Friends stay up late enjoying a lingering twilight and the ever-changing seascapes that almost hypnotize to a state of nirvana.

Sunday | July 3rd

September 14, 2011 by  
Filed under InnerSea Discoveries

“Never before this had I been embosomed in scenery so hopelessly beyond description. Tracing shining ways through fjord and sound, past forests and waterfall, islands and mountains and far azure headlands, it seems as if surely we must at length have reached the very paradise of the poets, the abode of the blessed.” –John Muir

At 06:00 the anchor is lifted and the Wilderness Discoverer begins its journey up the 30-mile long Tracy Arm fiord. I like to tell folks that we are all taking a trip back 15,000 years to the Pleistocene Epoch to see what much of the northern latitudes on Earth were like at the southernmost extent of the Wisconsin era glaciation. Basically a person could strap on some skis and continue on ice from Tracy Arm south to present-day Olympia, Washington and head then head east to Cape Cod, Massachusetts.

Tracy Arm—Fords Terror was designated a wilderness area in 1980 with President Jimmy Carter’s passage of the Alaska National Interest Lands Conservation Act (ANILCA).
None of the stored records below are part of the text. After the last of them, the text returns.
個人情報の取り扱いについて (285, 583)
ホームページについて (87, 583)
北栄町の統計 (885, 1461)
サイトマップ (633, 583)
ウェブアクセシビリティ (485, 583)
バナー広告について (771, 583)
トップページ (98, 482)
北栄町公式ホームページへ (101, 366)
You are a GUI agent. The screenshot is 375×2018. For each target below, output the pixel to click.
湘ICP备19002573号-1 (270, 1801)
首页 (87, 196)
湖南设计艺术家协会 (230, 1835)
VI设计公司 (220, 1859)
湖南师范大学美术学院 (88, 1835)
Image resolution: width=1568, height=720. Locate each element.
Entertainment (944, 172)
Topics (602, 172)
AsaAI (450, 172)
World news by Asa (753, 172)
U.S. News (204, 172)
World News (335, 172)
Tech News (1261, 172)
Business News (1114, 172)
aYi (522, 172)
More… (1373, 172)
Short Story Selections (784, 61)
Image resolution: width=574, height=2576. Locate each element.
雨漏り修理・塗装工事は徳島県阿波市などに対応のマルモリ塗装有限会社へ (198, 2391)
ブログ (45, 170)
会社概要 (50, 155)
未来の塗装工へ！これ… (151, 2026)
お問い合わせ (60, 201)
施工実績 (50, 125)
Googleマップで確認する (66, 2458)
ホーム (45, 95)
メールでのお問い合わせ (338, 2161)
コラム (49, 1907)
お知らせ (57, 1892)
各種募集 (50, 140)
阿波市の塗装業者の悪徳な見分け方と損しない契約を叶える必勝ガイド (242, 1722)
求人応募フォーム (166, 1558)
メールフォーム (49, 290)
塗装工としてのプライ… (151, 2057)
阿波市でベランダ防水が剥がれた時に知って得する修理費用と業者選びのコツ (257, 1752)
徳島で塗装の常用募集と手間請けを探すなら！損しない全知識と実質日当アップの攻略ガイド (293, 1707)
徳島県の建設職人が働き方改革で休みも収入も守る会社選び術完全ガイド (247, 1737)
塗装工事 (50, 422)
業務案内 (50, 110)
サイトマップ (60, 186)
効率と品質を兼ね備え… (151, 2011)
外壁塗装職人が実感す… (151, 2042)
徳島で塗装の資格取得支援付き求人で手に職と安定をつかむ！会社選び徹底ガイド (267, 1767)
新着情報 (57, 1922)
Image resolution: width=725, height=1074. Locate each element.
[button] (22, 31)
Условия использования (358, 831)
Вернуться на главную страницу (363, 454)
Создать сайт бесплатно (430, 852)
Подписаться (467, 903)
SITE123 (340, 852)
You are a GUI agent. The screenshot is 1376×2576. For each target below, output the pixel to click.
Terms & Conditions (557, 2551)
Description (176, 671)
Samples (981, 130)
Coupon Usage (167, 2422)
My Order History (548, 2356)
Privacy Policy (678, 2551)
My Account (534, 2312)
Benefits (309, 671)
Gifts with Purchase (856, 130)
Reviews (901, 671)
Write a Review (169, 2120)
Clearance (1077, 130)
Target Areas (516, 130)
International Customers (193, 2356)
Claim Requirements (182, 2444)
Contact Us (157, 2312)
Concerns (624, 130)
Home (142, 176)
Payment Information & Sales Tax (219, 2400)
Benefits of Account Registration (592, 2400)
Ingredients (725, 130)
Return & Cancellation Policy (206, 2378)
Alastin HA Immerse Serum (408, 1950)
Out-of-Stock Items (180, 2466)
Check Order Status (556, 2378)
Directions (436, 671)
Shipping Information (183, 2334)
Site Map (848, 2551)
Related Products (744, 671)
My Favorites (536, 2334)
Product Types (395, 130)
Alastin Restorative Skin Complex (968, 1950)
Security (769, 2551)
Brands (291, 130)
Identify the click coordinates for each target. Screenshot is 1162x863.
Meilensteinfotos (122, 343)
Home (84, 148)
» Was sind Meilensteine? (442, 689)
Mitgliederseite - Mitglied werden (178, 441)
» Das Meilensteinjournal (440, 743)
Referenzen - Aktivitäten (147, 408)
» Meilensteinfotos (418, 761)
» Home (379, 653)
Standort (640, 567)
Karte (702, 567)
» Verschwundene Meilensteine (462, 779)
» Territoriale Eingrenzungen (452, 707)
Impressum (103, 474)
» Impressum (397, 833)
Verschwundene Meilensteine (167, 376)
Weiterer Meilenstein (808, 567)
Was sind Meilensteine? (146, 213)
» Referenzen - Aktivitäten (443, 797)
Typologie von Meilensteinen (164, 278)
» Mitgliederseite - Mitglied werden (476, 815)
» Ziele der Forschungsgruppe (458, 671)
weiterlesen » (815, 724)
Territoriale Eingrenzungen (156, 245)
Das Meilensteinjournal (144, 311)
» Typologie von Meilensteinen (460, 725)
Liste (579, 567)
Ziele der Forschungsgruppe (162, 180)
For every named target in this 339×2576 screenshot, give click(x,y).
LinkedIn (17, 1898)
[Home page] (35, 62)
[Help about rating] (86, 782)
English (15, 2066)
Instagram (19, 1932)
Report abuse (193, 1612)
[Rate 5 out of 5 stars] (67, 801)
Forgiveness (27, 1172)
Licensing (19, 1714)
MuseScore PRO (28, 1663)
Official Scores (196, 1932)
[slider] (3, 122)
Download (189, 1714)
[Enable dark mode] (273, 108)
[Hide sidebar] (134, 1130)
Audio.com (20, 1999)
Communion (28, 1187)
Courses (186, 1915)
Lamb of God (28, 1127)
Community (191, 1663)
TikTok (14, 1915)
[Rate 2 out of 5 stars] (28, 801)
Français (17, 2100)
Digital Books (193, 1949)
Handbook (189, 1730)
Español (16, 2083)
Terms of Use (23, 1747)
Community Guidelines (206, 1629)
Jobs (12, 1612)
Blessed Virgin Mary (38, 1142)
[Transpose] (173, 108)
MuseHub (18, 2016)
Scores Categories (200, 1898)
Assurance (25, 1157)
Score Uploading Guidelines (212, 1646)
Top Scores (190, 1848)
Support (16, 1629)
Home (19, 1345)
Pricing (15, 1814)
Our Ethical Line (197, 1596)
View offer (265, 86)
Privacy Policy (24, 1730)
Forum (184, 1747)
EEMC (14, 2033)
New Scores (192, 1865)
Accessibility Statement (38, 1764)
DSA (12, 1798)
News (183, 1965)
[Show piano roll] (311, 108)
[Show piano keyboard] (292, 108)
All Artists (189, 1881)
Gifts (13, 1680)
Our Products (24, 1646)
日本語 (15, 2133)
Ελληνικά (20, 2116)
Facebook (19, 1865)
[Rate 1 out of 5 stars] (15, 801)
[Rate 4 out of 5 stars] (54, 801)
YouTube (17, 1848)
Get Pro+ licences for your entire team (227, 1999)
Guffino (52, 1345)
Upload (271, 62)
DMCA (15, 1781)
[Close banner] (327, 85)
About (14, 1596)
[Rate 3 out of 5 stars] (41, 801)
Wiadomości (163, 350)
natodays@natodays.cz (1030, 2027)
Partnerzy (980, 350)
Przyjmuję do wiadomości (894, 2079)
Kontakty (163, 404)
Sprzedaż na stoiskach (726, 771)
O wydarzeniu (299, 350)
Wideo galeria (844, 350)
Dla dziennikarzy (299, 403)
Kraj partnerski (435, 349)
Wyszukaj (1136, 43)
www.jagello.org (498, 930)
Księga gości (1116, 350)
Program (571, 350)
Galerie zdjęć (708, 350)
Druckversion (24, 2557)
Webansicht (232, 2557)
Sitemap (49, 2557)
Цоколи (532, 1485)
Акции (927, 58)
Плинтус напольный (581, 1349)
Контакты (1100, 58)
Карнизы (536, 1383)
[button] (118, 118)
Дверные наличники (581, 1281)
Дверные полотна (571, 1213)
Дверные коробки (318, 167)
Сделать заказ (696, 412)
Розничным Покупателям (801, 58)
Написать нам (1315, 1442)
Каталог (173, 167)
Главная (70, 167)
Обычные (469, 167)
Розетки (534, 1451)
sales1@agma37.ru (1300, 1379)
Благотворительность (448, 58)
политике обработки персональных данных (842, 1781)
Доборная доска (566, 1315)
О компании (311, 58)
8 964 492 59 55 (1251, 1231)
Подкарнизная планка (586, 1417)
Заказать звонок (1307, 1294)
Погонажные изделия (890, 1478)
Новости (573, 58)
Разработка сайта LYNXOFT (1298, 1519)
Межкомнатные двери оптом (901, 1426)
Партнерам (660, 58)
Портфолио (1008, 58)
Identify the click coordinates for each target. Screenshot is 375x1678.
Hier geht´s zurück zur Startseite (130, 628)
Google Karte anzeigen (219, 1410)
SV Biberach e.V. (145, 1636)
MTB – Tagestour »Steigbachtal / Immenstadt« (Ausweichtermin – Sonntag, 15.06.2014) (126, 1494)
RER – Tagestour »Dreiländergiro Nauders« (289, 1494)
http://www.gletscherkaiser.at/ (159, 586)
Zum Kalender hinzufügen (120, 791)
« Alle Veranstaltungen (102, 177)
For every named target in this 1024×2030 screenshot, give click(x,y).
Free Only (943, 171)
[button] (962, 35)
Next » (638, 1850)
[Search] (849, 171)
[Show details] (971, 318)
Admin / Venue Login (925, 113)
Prior to this it had been designated a National Forest Scenic Area in 1960 and 10 years later a Wilderness Study Area in recognition of the opportunities for solitude and its dramatic beauty.

It was President Lyndon Johnson that signed the Wilderness Act in September of 1964.

It states: “In order to assure that an increasing population, accompanied by expanding settlement and growing mechanization, does not occupy and modify all areas within the United States and its possessions, leaving no lands designated for preservation and protection in their natural condition, it is hereby declared to be the policy of the Congress to secure for the American people of present and future generations the benefits of an enduring resource of wilderness.”

Everybody seems to appreciate being a visitor to this wilderness as they are out on decks to soak-in the scenery, admire ice-bers and to look for wildlife.

We offer small boat tours. Adventure-seekers enjoy close-up views of the Sawyer Glacier calving ice and the dramatic mountain scenery. I point out the waterfall, located 1.5 miles away from the face of the Sawyer Glacier. When I first started leading folks here in the early to mid-90’s, the glacier was close to this cataract.

People are amazed to see how far it has receded and how much thinning of the glacier has taken place. The barren rock and trim-line of vegetation high up above the recently de-glaciated rubble landscape are reminders of a changing climate.

Harbor seals are spotted on the ice “growlers” or brash ice. Some are seen with pups that were recently born. It takes 6-weeks before pups are weaned off of the mothers milk and are on their own to search for food.

Arctic terns ply the waters, catching schooling fish for their developing young that await in the rock gardens bordering the fiord. Gulls fly back an forth in front of the glacier waiting for the next calving that will churn-up small fish and shrimp for easy-pickings.

Our afternoon and evening is spent looking for and watching whales in Frederick Sound.